Faute de comprendre les mécanismes à l’oeuvre, la recherche médicale fait de plus en plus appel aux statistiques. C’est le cas pour le cancer ou les allergies. Et aussi pour l’étude des maladies du cerveau et des mystères de l’intelligence grâce à la génétique. Le principe est simple: analyser un grand nombre d’images du cerveau par IRM (Imagerie par résonance magnétique) ainsi que le  génome de leur propriétaire pour tenter de déceler des corrélations entre les deux. Comme pour toute statistique, la qualité et la taille de l’échantillon pris en compte influence fortement la pertinence du résultat.

C’est pour cette raison que les chercheurs ont créé un projet mondial, ENIGMA, rassemblant 200 scientifiques appartenant à 100 institutions réparties sur la planète.

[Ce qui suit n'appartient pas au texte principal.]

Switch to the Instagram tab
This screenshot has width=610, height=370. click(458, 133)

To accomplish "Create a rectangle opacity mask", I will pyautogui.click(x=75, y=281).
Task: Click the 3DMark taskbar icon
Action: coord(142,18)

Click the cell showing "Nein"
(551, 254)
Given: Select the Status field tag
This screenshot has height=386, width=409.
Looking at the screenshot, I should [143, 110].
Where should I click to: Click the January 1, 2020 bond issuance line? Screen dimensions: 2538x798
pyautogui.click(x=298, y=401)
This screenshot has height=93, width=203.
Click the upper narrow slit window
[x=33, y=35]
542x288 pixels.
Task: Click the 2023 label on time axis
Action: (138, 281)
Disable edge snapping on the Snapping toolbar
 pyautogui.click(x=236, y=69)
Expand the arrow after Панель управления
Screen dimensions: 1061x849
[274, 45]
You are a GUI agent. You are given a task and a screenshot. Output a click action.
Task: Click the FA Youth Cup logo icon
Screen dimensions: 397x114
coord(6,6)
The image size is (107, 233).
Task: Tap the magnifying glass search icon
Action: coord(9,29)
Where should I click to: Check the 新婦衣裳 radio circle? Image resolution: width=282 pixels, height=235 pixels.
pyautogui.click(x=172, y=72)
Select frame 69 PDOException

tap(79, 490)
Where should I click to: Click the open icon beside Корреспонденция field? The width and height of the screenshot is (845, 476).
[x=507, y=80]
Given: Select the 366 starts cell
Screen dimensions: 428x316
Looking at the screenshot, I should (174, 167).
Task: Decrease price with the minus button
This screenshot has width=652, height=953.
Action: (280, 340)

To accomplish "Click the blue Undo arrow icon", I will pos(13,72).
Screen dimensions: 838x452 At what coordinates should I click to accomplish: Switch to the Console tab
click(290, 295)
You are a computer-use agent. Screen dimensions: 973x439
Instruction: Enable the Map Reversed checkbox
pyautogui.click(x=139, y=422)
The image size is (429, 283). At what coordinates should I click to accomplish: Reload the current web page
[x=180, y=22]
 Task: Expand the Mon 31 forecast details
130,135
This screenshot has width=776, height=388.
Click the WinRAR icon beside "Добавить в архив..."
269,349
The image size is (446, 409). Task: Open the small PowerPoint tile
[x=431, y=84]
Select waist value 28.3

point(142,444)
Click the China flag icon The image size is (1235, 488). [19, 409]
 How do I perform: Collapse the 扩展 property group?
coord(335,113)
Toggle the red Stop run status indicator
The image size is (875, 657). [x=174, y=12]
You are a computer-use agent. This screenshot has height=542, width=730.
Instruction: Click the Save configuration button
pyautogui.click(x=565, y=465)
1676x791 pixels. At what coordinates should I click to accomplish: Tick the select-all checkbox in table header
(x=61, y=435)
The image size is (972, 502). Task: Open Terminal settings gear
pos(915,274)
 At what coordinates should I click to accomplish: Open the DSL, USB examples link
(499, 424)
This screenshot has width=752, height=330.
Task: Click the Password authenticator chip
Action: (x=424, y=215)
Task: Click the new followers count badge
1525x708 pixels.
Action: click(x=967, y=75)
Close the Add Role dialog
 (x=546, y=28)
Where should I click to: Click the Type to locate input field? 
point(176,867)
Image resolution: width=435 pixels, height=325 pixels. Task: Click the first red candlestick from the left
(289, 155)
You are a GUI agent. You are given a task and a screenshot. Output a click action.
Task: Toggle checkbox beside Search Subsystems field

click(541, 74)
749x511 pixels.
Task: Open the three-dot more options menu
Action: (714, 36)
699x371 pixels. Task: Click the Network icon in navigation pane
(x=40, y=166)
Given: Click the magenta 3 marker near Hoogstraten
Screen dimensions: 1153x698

Ensemble, ils ont étudié des milliers d’images IRM prises sur 21 151 personnes en bonne santé dont ils ont également analysé l’ADN. Leurs résultats ont été publiés, le 15 avril 2012, dans la revue Nature Genetics.

“Nous avons cherché deux choses dans cette étude, indique Paul Thompson, professeur de neurologie à l’école de médecine David Geffen de l’université de Californie Los Angeles (UCLA). Nous sommes partis à la chasse aux gènes qui augmentent vos risques d’avoir une maladie dont vos enfants peuvent hériter. Nous avons également cherché les facteurs qui provoquent une atrophie des tissus et réduisent la taille du cerveau, caractéristiques qui sont des marqueurs biologiques de maladies héréditaires comme la schizophrénie, les troubles bipolaires, la dépression, la maladie d’Alzheimer et la démence”.  L’étude ENIGMA est née il y a trois ans lorsque certains chercheurs ont détecté l’existence des gènes de risque pour certaines maladies. Ne comprenant pas bien leur influence, les scientifiques ont décidé de se lancer dans cette analyse mondiale associant images du cerveau et décryptages du génome.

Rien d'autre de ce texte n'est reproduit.